A central plank of chauvinist Azeri war preparation is a campaign of
historical fabrication that denies any ancient and unbroken Armenian
presence in Garabagh, and presents Armenians as colonial settlers
against whom all means of struggle are justified.
Armenians however were among Garabaghs earliest inhabitants. This is
registered among others by Greek historians such as Plutarch, Ptolemy
and Straphon. The ancient Armenian presence is also affirmed by 5th
century Armenian historians such as Pavsdos Puzant, Yeghishe and
Khorenatzi in whose work Garabagh features as an integral part of
Armenia. Armenian domicile is underscored by architectural, historical
and cultural monuments. It is further reinforced by studies of 19th
and 20th century Garabagh dialects that show these retaining close
ties to classical 5th century Armenian. Ouloubabian's narrative also
effectively puts to rest the claim of an allegedly Albanian Garabagh
falling victim to Armenian conquest and then suffering the forced
assimilation of its indigenous population.

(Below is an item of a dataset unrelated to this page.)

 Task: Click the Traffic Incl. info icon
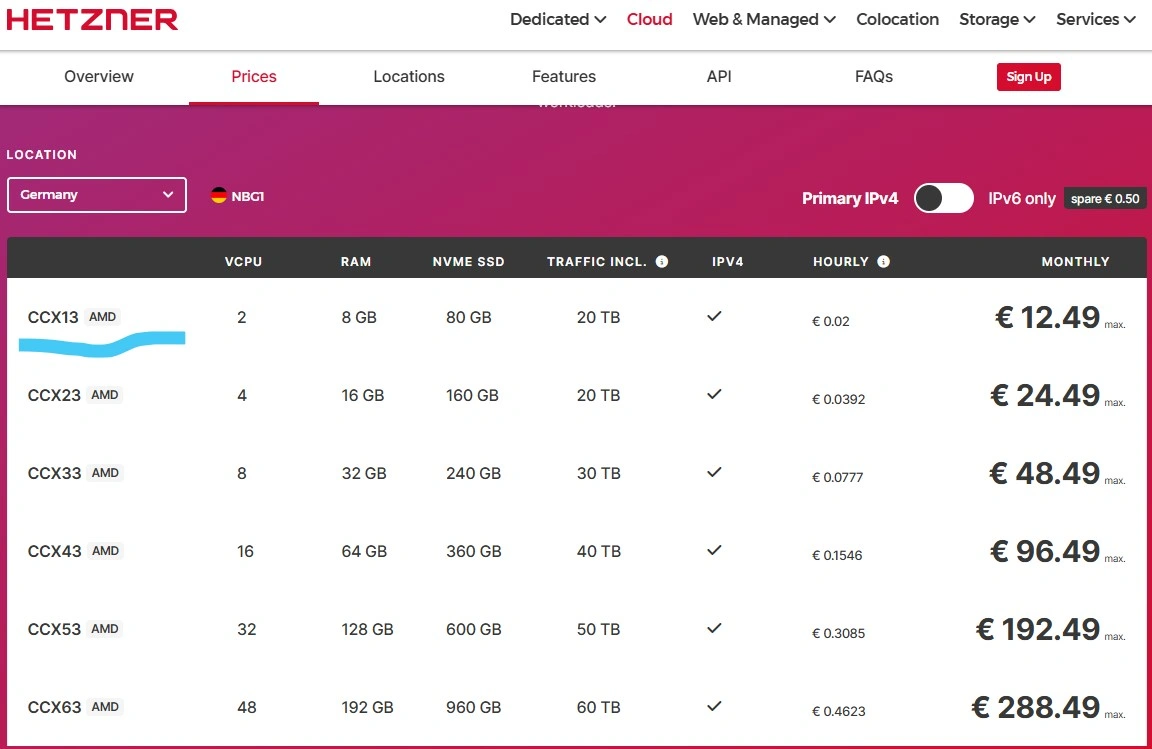(662, 262)
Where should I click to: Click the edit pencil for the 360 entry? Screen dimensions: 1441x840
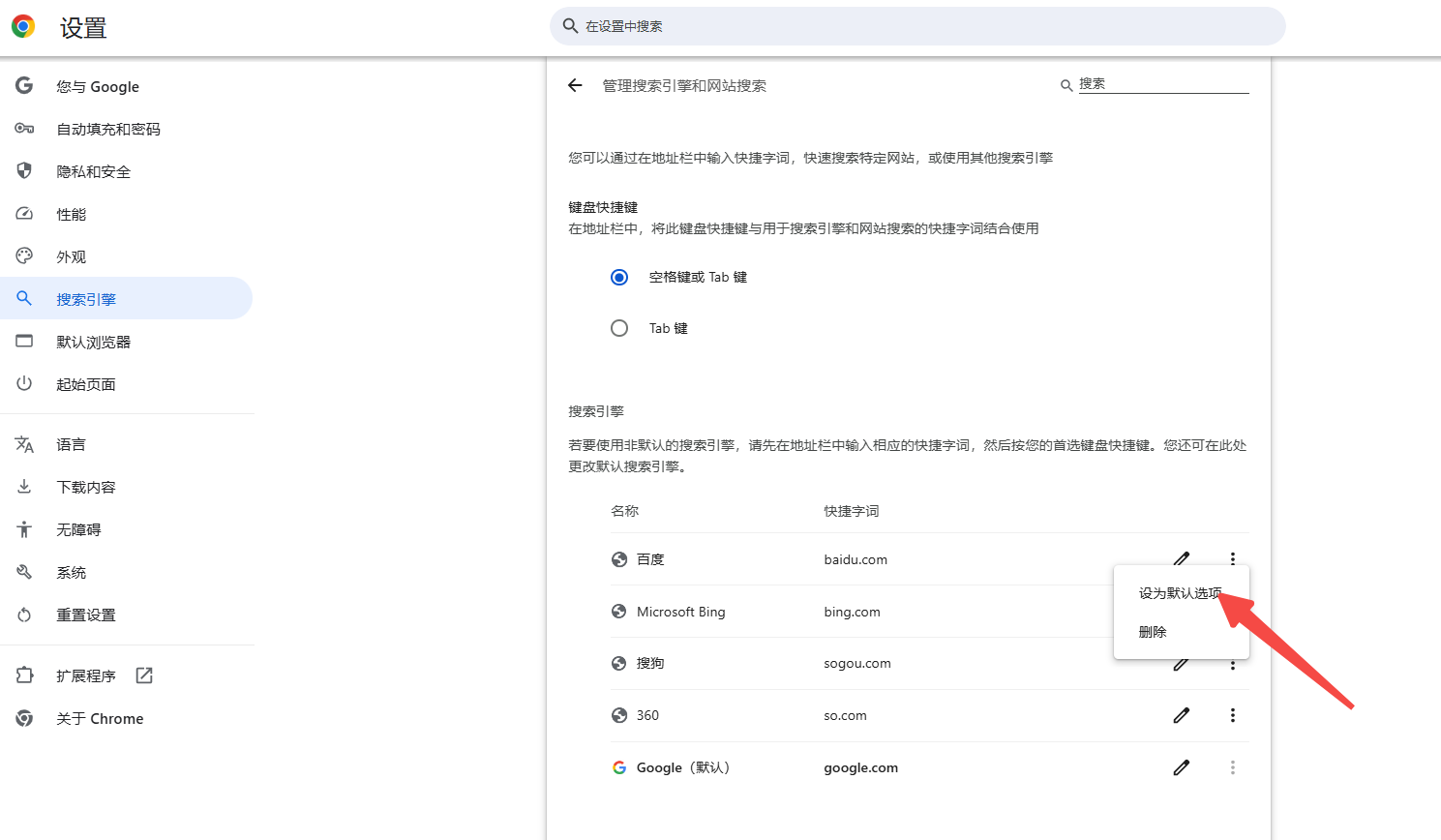click(1182, 714)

He notes that Movses
Traskhanagerd's epochal primary source The History of Aghvank is
despite its title, actually the history of an Armenian province, not
of Albania further to the east and refers therefore solely to
Armenians, never to Albanians.
Being on the mountainous edges of Armenia, adjoining regions from
whence foreign invasion never ceased Garabagh's fortunes did diverge
from the Armenian mainstream, especially after the 4th century
collapse of the Arshagouni dynasty. Yet isolated as it was, it
retained a decided Armenian identity. As a feudal estate under
Vatchakan in the late 4th century Garabagh registered remarkable
cultural and political advance. To Vatchakan is accorded the honour of
devising the first Armenian collection of legal documents known as
Laws of the Constitution. In the 7th century Garabagh fell to warrior
settlers of Sassanid descent who were then assimilated completely into
Armenian life.

In the 8th century the Garabagh nobility, alongside the Mamikonians,
played a prominent part in the resistance to Arab rule. Thereafter
throughout the Bagratouni period, the subsequent 11th century
Seljuk-Turk invasions, the 12th and 13th century recovery under the
Zakarians and then the Mongol-Tatar era, Garabagh and its local elite
remained identifiably Armenian despite the settlement of a significant
mass of non-Armenians. In contradistinction to other regions of
Armenia, it retained its Armenian political physiognomy with estates
such as the Broshians, the Orbelians, the Khabganks and others, whose
reign produced prominent political, military and cultural figures.
Among them was Hassan Jalal Tolal (1200-1261c) who managed to keep the
ship of state afloat during the Mongol invasions and who played an
important role in the Mongol-Hetum treaties that contributed to
securing the new Cilician Armenian kingdom. Other figures include the
brilliant legal mind of Mekhitar Kosh (1120-1213). The region's
Armenian architectural legacy boasts some marvels and its intellectual
heritage is registered by the 13th-14th century Gladzor and Datev

In establishing this unbroken stretch of Armenian political authority
in Garabagh Ouloubabian advances a radical re-evaluation of Armenian
history. He dismisses as pitiful misperception the longstanding view
that for some five centuries after the collapse of the Bagratouni
dynasty Armenians remained stateless and without political power. In
Garabagh despite their weakened form and diminished size Armenian
elites did in fact maintain relatively independent principalities
right up to the 19th century Russian conquest. Sometimes fostered by
the Persian State as bastions against Ottoman attack, Armenian lords
were encouraged to retain armed forces, did battle against Ottoman
aggression and in the 1720s under David Beg even secured virtual
political independence.

Garabagh's quasi-independent Armenian principalities proved however to
be intolerable to Tsarism. An alliance between Garabagh's Armenian
political principalities, its sturdily independent Church and the then
formidably expanding Armenian merchant and commercial capital
threatened to present Russian trade with an unwanted competitor. So as
it extended its influence the Russian state began denuding the
Armenian lords of their ancient powers, transferring their lands to
Azeri lords and cultivating the settlement of non-Armenians.
Provincial boundaries were redrawn and Armenian territorial units were
variously attached to Georgia and Azerbaijan. Garabagh itself was
detached from its Yerevan and Nakhichevan hinterland and tied to Baku
and Shamakh. So, concludes Ouloubabian, was destroyed that last
remnant of Armenian national statehood that previously neither the
Persian Shahs nor their place men had been able to remove.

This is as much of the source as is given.